DATA START
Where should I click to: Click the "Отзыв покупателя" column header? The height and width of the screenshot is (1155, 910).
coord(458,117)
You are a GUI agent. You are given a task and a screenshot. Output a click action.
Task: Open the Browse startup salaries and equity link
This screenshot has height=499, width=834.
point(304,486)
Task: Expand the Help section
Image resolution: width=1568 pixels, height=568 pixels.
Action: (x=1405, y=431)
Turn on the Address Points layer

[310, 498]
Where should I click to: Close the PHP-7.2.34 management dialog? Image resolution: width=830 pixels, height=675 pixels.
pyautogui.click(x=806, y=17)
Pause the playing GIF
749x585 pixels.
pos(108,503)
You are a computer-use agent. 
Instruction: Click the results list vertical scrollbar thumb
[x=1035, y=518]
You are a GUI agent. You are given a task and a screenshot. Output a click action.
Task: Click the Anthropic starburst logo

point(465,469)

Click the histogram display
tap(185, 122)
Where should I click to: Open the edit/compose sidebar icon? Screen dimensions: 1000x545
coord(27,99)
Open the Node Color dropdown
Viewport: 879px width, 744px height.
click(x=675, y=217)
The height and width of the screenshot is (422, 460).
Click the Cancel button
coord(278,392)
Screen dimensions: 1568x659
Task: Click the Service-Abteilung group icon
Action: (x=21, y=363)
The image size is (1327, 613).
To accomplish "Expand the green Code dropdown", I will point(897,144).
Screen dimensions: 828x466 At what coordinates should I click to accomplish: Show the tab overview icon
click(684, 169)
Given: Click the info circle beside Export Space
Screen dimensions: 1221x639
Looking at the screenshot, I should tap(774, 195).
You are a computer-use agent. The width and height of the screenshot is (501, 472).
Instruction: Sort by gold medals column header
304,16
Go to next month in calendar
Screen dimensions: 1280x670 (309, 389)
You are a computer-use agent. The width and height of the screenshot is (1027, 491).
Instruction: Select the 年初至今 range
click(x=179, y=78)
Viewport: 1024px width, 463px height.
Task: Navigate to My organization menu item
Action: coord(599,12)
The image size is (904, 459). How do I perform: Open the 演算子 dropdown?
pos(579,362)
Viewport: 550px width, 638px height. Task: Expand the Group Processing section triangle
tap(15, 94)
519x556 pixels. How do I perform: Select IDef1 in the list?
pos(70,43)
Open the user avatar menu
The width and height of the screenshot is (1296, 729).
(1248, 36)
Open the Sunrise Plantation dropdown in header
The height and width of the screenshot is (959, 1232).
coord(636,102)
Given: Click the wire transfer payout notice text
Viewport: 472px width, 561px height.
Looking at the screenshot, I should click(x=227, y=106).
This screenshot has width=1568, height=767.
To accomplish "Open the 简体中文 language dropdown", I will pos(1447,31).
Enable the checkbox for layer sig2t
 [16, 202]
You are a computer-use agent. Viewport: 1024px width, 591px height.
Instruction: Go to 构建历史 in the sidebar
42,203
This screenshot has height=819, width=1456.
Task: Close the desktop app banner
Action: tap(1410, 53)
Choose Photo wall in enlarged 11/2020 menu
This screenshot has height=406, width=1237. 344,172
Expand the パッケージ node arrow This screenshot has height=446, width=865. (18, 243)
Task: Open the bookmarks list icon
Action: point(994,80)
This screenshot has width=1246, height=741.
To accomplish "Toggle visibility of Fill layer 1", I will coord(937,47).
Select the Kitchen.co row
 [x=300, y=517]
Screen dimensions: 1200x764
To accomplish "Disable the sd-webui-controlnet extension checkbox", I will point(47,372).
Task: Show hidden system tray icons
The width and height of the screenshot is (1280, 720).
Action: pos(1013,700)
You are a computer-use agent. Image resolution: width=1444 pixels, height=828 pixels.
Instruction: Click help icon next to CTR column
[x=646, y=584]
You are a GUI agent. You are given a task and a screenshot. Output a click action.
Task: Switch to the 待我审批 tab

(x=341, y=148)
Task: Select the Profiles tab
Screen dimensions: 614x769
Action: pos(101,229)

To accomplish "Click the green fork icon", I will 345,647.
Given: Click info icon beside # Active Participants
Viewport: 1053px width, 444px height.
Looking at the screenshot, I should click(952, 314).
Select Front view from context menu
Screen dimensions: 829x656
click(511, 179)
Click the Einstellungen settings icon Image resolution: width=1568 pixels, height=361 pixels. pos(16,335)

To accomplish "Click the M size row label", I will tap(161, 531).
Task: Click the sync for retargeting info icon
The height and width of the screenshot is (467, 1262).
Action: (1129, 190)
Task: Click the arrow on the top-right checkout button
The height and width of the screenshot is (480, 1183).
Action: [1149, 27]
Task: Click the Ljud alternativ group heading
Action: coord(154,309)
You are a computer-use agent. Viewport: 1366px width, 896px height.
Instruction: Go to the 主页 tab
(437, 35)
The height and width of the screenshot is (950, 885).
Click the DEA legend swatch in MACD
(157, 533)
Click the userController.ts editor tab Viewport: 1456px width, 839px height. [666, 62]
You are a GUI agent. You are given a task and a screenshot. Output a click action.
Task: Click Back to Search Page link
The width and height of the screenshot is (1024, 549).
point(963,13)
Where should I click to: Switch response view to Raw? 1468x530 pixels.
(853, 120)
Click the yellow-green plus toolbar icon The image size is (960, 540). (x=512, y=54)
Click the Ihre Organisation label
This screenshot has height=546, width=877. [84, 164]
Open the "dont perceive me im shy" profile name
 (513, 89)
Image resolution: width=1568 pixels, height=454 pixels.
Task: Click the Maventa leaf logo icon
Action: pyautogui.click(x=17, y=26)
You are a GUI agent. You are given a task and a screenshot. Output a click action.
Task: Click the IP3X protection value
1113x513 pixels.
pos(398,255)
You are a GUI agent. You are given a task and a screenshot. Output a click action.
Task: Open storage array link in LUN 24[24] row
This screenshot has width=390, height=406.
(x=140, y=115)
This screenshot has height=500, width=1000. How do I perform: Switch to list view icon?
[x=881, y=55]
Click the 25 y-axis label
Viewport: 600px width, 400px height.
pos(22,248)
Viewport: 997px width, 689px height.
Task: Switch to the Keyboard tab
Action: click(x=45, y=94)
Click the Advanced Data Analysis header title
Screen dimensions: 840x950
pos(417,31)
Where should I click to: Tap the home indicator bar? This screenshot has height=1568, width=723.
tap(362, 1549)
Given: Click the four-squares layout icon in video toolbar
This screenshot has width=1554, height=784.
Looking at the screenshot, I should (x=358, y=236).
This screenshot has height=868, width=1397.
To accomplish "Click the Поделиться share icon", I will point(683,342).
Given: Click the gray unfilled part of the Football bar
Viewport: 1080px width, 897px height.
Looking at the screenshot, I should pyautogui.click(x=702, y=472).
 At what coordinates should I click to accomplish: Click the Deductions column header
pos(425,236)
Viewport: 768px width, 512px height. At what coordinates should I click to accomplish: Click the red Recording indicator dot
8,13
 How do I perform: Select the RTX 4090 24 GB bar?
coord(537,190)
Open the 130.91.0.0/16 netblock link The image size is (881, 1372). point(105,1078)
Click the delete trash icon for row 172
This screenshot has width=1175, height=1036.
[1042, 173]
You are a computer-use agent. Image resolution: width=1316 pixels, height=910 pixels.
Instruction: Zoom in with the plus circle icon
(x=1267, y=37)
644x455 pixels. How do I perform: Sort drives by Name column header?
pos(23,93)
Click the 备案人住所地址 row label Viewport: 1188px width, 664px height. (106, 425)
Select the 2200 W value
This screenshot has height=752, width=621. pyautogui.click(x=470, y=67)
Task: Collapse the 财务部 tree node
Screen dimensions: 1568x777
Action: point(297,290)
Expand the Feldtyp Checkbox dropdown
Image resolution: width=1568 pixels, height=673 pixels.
DATA END
TASK TO CARRY OUT:
Give back exactly the lines above, from the line containing "Where should I click to: Open" through the line containing "The height and width of the screenshot is (422, 460).", with both end lines and nothing more.

YOUR SOLUTION:
Where should I click to: Open the edit/compose sidebar icon? Screen dimensions: 1000x545
coord(27,99)
Open the Node Color dropdown
Viewport: 879px width, 744px height.
click(x=675, y=217)
The height and width of the screenshot is (422, 460).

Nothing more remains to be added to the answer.